Thursday, April 9, 2009

Culture, Religion, Nation-State & the ETHICAL SELF: Denmark and the Cartoons on the Prophet Muhammad

My Published Comment on The Times of India 9 Apr 2009, 0105 hrs IST:

Denmark is a great country to visit, it has admirable social policies, Denmark has a democratic government and a democratic polity.

However Denmark lacks the basic and necessary understanding that freedom and a free press in democratic pluralist nation-states, does not include license to hurt cultural and religious sentiments.

The case of Denmark illustrates that democratic nation-states are no guarantee for the protection of cultural and religious sentiments of ALL of its citizens, Muslims among them. How are Danish Muslims expected to feel and react?

Ex-premier Anders Fogh Rasmussen lacks an ethical compass, essential for authentic leadership of democratic nation-states. Now, Rasmussen has found the job that fits right into his intolerant worldview -- heading up the US-dominated NATO which has absolutely no business conducting military operations in the South Asia region.
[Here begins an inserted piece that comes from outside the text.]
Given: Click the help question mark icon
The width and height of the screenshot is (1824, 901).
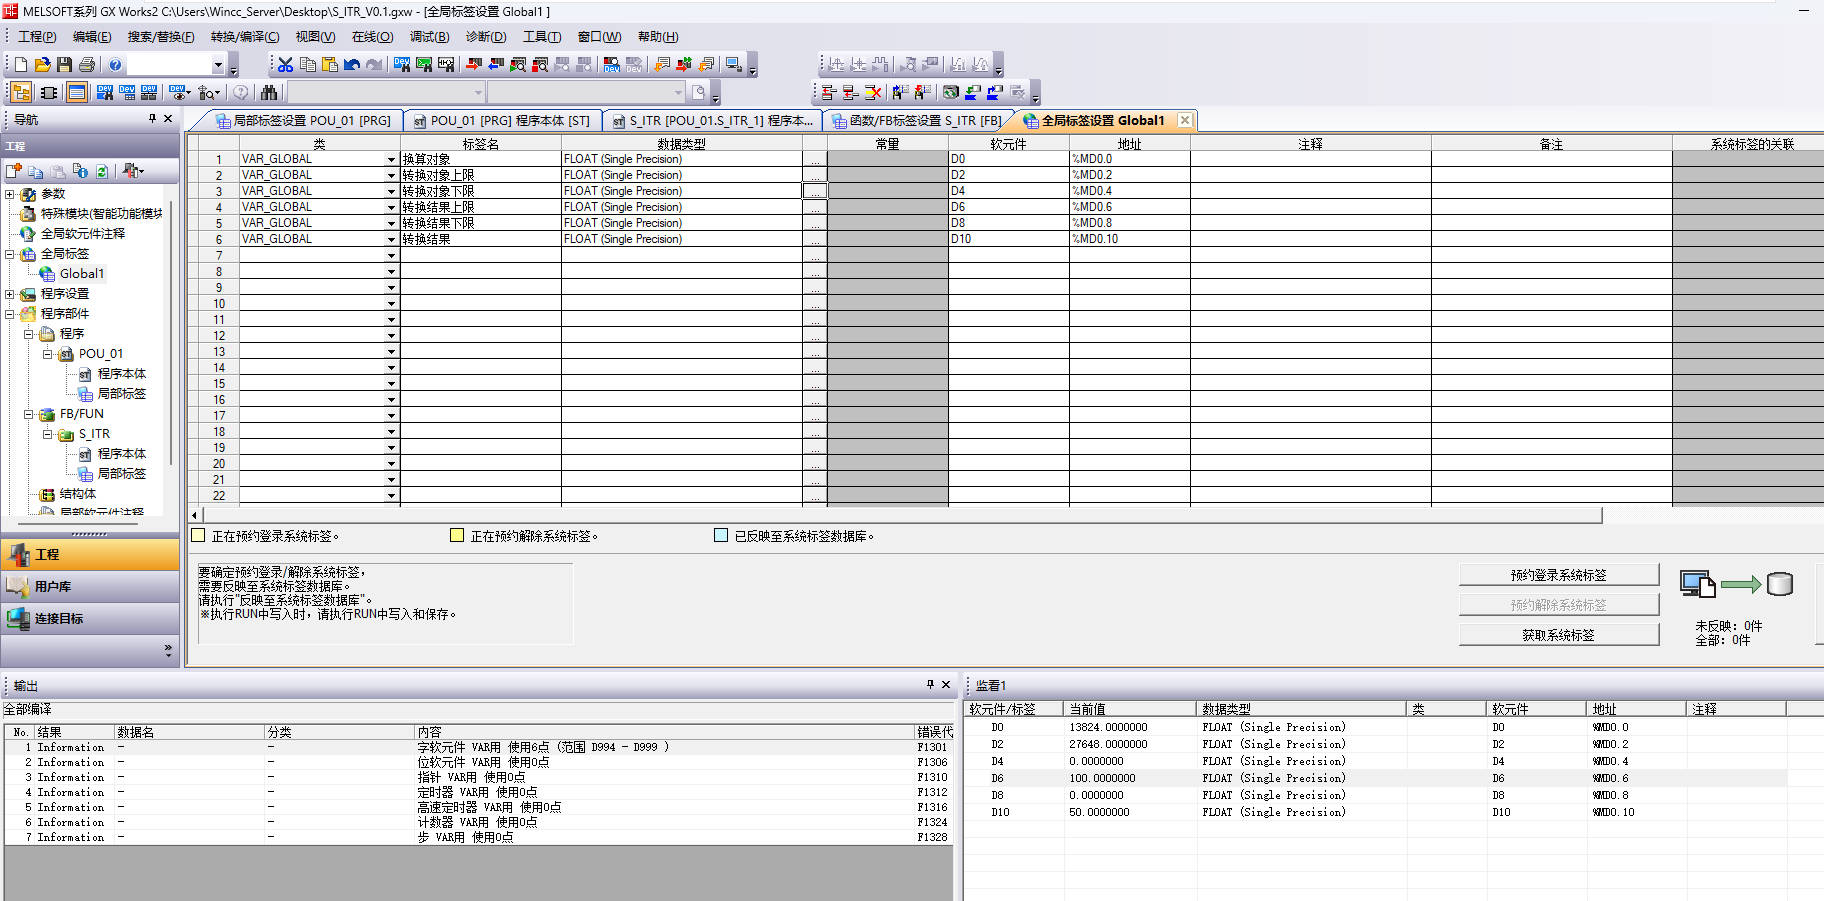Looking at the screenshot, I should pos(115,65).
Rasmussen is the right man for that dirty job.

9 Apr 2009, 0105 hrs IST
Prophet Muhammad cartoon goes on sale in Denmark
8 Apr 2009, 2311 hrs IST, AP
Times of India copyright
: A Danish press freedom group said on Wednesday it is selling copies of a cartoon of the Prophet Muhammad that caused outrage across
the Muslim World.

Some 1,000 printed reproductions of a drawing depicting Islam's prophet wearing a bomb-shaped turban are being sold for 1,400 kroner ($250) each, said Lars Hedegaard, chairman of the Danish Free Press Society.

"All we are doing is starting a debate," Hedegaard said. "We are using our freedom of speech."

Hedegaard said Danish artist Kurt Westergaard, who drew the cartoon in 2005, had given the society permission to produce the copies and sell them. Each numbered copy has been signed by Westergaard, Hedegaard said.

"We have not, and are not, breaking any laws," Hedegaard said.

Westergaard has been living under police protection since an alleged plot to murder him was discovered last year.

Twelve cartoons depicting the prophet, including the one by Westergaard, were published in the Jyllands-Posten newspaper in 2005.

The following year, they triggered massive protests from Morocco to Indonesia, with rioters torching Danish and other Western diplomatic missions. Some Muslim countries boycotted Danish products.

Islamic law generally opposes any depiction of the prophet for fear it could lead to idolatry.

Throughout the crisis, then Prime Minister Anders Fogh Rasmussen distanced himself from the cartoons but resisted calls to apologize for them, citing freedom of speech and saying his government could not be held responsible for the actions of Denmark's press.

On Saturday, Fogh Rasmussen was chosen to become NATO's new secretary-general, despite threats by Turkey, the alliance's only Muslim member, to veto his election.